That is the great gulf or chasm that begins this prayer –
the glory of God and our guilt.
John Calvin once observed that we are never really sufficiently moved to confess our sins until we have begun to comprehend the full majesty of God.[6]
Comprehending the majesty of God is a problem for us.
We tend to democratize everything, even God.
We tend to think of him as a friend, a chum, a pal.
We may even tend to think of God in the same way we think about own parents – sure, they were good, but they certainly weren’t perfect.
But this is exactly where we have to realize our God is much too small.
God knows everything – no only what we say and do,
but what we think, what our dreams are about, what our motives are,
what our hearts like to dwell on.
God knows us, inside and out.
Psalm 51 acknowledges this.
It also acknowledges that sin is a theological problem.
“Against you, you alone have I sinned.”
It’s not just that our sins have hurt someone else, or messed things up in our own life.
Our sins are first of all an affront to God.
They are a violation of the way God intends for things to be, intends for us to be.
In the language of the Old Testament, sins make us unclean.
In the Biblical world, whatever is unclean is by its nature slipping away from life and towards death.
That is why there is all this cleaning language in this Psalm:
Purge me with hyssop,
Wash me,
Blot our my iniquities,
Create in me a clean heart.
This is an urgent prayer to be made clean again
because cleanliness meant life.
Uncleanliness meant death.
Repentance, then, is a matter of life and death
The repentance in this prayer is also naked.
Notice that there are absolutely no excuses given in this psalm.
No extenuating circumstances.
No pointing the finger at someone else.
No apathetic shrug – “what did you expect from a red-blooded male?”
No blaming of God for setting such high standards.
None of that.
Instead the repentance is full-bodied, mature.
This prayer of repentance ends with a broken and contrite heart.
Contrite – there’s a word we don’t run into much anymore.
Contrite – the word actually comes from a Latin word (contero)
meaning crushed or pulverized.
What does this mean?
It means we have come to realize the full, crushing weight of our sin;
It means we are genuinely sorry for it;
It means we hate it and never want to repeat it.

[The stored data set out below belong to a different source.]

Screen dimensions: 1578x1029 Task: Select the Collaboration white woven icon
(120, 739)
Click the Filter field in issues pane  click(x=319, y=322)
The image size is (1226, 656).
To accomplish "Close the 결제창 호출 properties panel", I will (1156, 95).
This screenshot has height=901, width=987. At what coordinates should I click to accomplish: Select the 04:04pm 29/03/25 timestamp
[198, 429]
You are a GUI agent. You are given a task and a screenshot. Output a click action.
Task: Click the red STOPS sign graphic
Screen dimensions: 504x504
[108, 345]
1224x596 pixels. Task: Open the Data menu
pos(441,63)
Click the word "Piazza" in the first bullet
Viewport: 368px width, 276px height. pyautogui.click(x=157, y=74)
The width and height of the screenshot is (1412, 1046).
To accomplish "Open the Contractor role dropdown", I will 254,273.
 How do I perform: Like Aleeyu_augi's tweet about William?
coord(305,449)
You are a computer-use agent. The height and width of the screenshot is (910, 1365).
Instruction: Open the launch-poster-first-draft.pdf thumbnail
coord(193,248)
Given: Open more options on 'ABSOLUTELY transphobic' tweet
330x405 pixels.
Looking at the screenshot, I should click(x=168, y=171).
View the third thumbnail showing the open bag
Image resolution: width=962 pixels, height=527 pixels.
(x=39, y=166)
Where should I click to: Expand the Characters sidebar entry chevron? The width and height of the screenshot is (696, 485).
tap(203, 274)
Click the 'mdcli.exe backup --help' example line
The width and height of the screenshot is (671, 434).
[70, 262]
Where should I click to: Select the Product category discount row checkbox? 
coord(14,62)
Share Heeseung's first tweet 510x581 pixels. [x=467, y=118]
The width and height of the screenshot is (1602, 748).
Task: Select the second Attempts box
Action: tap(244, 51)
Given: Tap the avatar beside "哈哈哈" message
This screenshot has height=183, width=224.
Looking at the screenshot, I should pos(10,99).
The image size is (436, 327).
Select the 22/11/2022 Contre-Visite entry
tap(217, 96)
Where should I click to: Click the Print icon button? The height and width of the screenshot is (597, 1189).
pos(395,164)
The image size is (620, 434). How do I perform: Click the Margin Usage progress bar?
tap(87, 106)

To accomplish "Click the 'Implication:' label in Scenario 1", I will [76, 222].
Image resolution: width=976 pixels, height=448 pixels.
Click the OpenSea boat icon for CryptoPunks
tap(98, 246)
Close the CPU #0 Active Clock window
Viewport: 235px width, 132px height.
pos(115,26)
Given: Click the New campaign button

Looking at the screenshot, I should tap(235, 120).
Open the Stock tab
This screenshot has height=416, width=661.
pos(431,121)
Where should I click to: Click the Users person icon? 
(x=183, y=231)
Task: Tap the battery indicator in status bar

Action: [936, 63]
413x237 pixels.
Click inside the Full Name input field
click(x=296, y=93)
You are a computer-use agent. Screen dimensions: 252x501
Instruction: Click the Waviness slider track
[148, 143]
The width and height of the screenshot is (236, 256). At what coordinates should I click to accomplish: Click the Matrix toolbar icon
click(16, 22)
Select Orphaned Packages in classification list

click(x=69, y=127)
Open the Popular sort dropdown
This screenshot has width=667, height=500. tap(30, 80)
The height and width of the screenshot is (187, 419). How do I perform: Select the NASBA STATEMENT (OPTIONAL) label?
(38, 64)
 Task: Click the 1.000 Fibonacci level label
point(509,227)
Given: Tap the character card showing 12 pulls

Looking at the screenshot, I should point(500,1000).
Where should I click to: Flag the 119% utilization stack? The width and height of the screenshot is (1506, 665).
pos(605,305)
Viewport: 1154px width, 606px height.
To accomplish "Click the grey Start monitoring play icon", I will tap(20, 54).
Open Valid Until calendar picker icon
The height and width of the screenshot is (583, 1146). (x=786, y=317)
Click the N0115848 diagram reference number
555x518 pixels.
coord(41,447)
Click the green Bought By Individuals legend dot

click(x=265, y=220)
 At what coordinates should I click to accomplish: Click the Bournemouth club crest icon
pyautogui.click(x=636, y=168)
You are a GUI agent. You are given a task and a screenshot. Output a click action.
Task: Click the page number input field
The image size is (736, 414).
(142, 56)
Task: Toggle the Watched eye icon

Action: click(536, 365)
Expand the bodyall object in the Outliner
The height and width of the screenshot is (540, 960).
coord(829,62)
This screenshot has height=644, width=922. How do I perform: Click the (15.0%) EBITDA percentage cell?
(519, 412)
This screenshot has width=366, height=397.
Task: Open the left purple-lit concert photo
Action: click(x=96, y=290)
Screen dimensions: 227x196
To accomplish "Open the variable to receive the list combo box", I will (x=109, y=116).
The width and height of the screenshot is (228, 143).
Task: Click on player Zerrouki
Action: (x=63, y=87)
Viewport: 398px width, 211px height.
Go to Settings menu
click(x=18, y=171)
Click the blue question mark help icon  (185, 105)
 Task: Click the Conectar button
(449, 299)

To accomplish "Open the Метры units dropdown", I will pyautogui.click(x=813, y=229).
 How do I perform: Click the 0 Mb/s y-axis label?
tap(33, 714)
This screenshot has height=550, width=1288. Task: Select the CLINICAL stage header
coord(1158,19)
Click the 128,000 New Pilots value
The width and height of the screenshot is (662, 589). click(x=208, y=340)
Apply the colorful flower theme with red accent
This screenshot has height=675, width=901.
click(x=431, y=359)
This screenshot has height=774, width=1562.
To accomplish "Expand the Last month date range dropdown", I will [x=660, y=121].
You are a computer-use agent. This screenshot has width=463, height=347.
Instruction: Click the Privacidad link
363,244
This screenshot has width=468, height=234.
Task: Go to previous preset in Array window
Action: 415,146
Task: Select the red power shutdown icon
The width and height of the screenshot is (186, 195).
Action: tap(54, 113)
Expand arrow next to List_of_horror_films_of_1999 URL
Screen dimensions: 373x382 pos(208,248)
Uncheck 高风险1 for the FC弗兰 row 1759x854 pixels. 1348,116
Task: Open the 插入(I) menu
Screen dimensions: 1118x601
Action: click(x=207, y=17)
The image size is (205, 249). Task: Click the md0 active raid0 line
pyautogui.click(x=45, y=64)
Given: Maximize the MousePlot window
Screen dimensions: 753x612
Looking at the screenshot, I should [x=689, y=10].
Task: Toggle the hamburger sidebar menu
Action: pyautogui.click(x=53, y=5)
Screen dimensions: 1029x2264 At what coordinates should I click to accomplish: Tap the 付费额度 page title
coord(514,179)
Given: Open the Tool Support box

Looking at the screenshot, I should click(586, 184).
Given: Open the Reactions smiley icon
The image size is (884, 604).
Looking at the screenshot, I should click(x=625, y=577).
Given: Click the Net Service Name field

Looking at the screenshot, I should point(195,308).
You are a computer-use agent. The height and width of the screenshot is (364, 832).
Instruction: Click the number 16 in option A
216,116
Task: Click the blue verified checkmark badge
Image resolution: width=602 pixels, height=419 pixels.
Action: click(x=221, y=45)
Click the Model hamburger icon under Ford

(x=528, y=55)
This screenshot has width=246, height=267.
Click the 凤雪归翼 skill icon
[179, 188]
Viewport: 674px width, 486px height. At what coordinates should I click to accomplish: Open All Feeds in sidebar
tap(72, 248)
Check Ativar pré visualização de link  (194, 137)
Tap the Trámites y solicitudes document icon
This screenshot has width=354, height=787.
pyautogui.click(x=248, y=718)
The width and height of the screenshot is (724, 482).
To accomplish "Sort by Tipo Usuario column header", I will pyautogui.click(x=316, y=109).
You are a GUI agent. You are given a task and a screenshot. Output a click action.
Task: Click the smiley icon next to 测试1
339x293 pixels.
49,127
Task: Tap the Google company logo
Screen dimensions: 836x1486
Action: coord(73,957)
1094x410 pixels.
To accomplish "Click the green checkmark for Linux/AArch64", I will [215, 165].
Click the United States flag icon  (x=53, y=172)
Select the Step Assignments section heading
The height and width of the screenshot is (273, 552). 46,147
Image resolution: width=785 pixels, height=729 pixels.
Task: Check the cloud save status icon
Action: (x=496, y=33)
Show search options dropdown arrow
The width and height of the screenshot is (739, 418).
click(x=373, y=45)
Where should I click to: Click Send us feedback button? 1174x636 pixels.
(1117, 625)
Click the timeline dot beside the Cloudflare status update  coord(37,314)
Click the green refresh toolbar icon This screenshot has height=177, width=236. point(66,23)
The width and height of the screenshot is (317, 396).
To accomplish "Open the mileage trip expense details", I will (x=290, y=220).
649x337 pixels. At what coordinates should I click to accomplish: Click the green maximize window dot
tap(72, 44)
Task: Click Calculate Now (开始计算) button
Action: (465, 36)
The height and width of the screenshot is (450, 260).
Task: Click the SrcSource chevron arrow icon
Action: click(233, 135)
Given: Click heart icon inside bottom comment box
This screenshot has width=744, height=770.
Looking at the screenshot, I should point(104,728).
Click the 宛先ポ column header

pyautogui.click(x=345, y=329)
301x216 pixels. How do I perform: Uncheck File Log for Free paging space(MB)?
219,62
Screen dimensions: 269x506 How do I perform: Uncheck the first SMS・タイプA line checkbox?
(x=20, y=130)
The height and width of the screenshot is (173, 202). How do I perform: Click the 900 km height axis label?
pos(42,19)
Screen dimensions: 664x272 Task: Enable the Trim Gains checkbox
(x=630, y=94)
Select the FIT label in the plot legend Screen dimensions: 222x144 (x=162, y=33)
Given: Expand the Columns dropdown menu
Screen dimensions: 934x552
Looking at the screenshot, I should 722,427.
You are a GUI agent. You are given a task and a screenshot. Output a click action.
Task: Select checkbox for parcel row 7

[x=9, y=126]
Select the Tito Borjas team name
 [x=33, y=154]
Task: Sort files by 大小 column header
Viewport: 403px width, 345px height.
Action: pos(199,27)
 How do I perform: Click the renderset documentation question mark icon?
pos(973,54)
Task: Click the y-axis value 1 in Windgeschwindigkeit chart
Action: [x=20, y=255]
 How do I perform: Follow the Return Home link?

It is the crushing, pulverizing process of dying to our old self.
That is why the Lord does not despise a broken and crushed heart.
That is also why repentance is so hard. It has never been easy.
Sometimes the more powerful we get, the more difficult repentance becomes.
REPENTANCE AS THE DOOR TO JOY
The thing about repentance is that it is asked of every single person – no exceptions.
When the church was still young,
when the memory of Christians being fed to lions
was still fresh in everyone’s mind,
the emperors of Rome made a dramatic change.
They became Christian. One of the first Christian emperors was named Theodosius. Theodosius was having a hard time keeping the eastern and western side of his empire together. In fact, the citizens of the Greek city of Thessalonica, assassinated their Roman governor. In a fit of rage and retaliation, Theodosius killed a large number of citizens of that city.
When Theodosius returned to Rome,
he also returned to his home church and his home pastor.
His home pastor was Bishop Ambrose.
Bishop Ambrose did a startling thing.
He would not serve Theodosius the Lord’s Supper.
Ambrose said it would not be right for him to take communion until he had
repented of what he had done.
Theodosius could have killed Ambrose on the spot.
He could have massacred the Christians,
and crushed the church,
as easily as he had massacred the people of Thessalonica.
But he didn’t.
Theodosius repented – not for a moment, but for almost a month.
For a month, the most powerful ruler of the world prayed ,
“Have mercy on me, a miserable sinner”
much the same way the king of Nineveh did in the book of Jonah.
Why did Ambrose risk the wrath of Theodosius in calling for his
repentance?
Why do we, in the church, put such a stress on repentance?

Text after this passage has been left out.